Negli ambienti finanziari milanesi, quelli dove le indiscrezioni viaggiano prima dei comunicati, da qualche giorno circola una voce che merita più di una verifica. Riguarda Delfin e la sua posizione nel capitale di Mps, oggi uno dei tavoli più sensibili del risiko bancario 2025. Secondo quanto si mormora, la holding degli eredi Del Vecchio guidata da Francesco Milleri e Romolo Bardin starebbe valutando seriamente l’ipotesi di cedere il suo 17,5% di Mps, fortemente corteggiata da Unicredit. In Piazza Gae Aulenti, del resto, il ceo Andrea Orcel non ha mai fatto mistero del suo interesse per la banca senese, pronto anche a condividere la partnership con il Tesoro (4,8%) e il gruppo Caltagirone (10,2%).

Per Orcel l’operazione è in perfetta sitonia con le sue ambizioni: mettere le mani su quel pacchetto strategico vuol dire rafforzare la propria centralità nel sistema oltre a essere partecipi di una partita che va ben oltre Siena.

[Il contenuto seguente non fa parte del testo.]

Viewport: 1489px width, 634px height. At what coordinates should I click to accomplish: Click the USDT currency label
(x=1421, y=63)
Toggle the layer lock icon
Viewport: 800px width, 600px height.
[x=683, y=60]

Più articolato, invece, il ragionamento che si starebbe facendo dentro Delfin, dove l’azionariato non sembra compatto nel giudicare positivamente l’attivismo bancario della holding. C’è chi tra gli eredi Del Vecchio vede con insofferenza il coinvolgimento diretto nelle grandi manovre di potere finanziario. Ed è proprio da qui che nascerebbe la prima motivazione di un possibile disimpegno: il desiderio di Milleri di arrivare finalmente a una sistemazione condivisa dell’eredità, riducendo i fattori di tensione in famiglia. Ma non sarebbe l’unica ragione. Sullo sfondo pesa anche l’inchiesta della Procura di Milano, che ha trasformato una partita finanziaria in un fascicolo giudiziario, sull’idea di un presunto concerto tra Delfin e Caltagirone. Un’inchiesta che, a oggi, poggia su basi considerate fragili da molti osservatori, ma che resta comunque un elemento di disturbo in un contesto già complesso.

Secondo le voci più insistenti, l’eventuale uscita dal capitale di Mps potrebbe servire anche a

questo: dimostrare con i fatti che l’ipotesi di un asse stabile tra Delfin e l’imprenditore romano è poco più di una suggestione, alimentata dalla stampa vicina agli ex vertici di Mediobanca, oggi ai margini del grande gioco.